Problems with direct control are mere habits. Approach issues with the right type of practice, and you’ll solve the problem quickly enough. Change the patterns that work against you, pull you out of control, and create the proper habits that work for you.
Indirect control issues are about individuals, and how you influence them. There are more than 30 separate ways of influencing man, from empathy to persuasion. Most people operate in just three or four ways and when they feel out of control choose flight or fight behavior. You can only influence people’s actions by learning new methods, bringing indirect control issues under your circle of influence.
There are no control issues to be addressed with a smile and by genuinely accepting those problems. You have to learn to live with them, even if they don’t like you. That way, you are not empowering these issues to control your reactions.
4. Growing your circle of influence
As long as values drive you, your influence will grow. As an entrepreneur you will not be bound by the influences of your competitors, markets, or negative customer growth if you can interpret, anticipate, and empathize with a situation.
Do more than your customers expect; anticipate their needs and empathize with the concerns and grievances that underlie them. When presenting your product or service, make sure that you’re offering a very focused version of the product that can benefit your customer.
Likewise, try hiring employees with your staff and employees who complement your expertise. Ask them what they can bring to the table, instead of telling them what to do and how to do it. Instead of feeling threatened by their expertise, find a way to work with them, and appreciate them for their concern as well.
The entrepreneurial activity doesn’t mean pushy, aggressive, or insensitive. It means you ‘re smartly value-driven, focused on reality, and understanding what needs to be done.

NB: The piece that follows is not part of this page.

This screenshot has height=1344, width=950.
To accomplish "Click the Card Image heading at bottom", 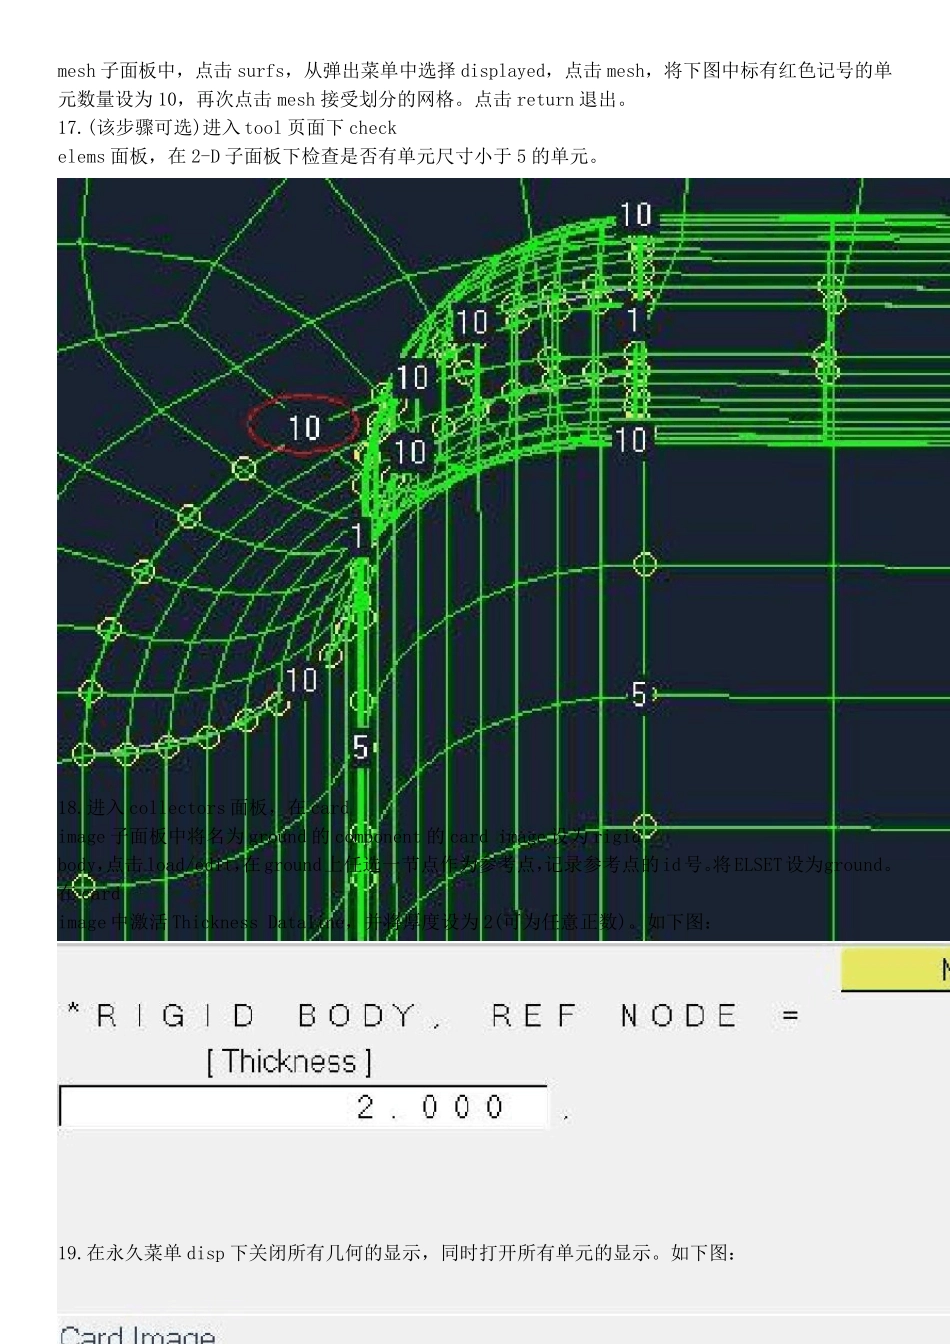I will coord(137,1334).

5. Influencing Consequences for Decisions
Stephen Covey rightly says “While we are free to choose our actions, we are not free to choose the consequences of those actions.” Consequences are natural law situations. They are not under your control, and therefore out of your influential circle.

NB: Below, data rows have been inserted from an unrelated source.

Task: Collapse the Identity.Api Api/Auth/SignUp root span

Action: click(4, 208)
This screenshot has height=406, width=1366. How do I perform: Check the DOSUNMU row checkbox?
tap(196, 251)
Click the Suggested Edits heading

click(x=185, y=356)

As an entrepreneur, after you come to the receiving end of the consequences, you will realize that the choices are wrong, and next time you will do that differently. They ‘re mistakes you don’t have control over. The most proactive thing you can do when you’re filled with regrets for errors is to acknowledge it, correct it, and learn from it.
6. Testing your entrepreneurial spirit with proactivity- Entrepreneurs Habits
Proactive practice should not mean going to a death camp. What you can do is recognize the ordinary events in your day-to-day life, and learn to develop proactive capacity in life and work under extraordinary pressures. Try that 30 days.
Being proactive as an entrepreneur will mean focusing on your customers, your resources, and operating from your influential circle. It means making and keeping small commitments towards yourself and your teams. In the face of problems, it means looking for creative solutions. Understand that you can be reactive.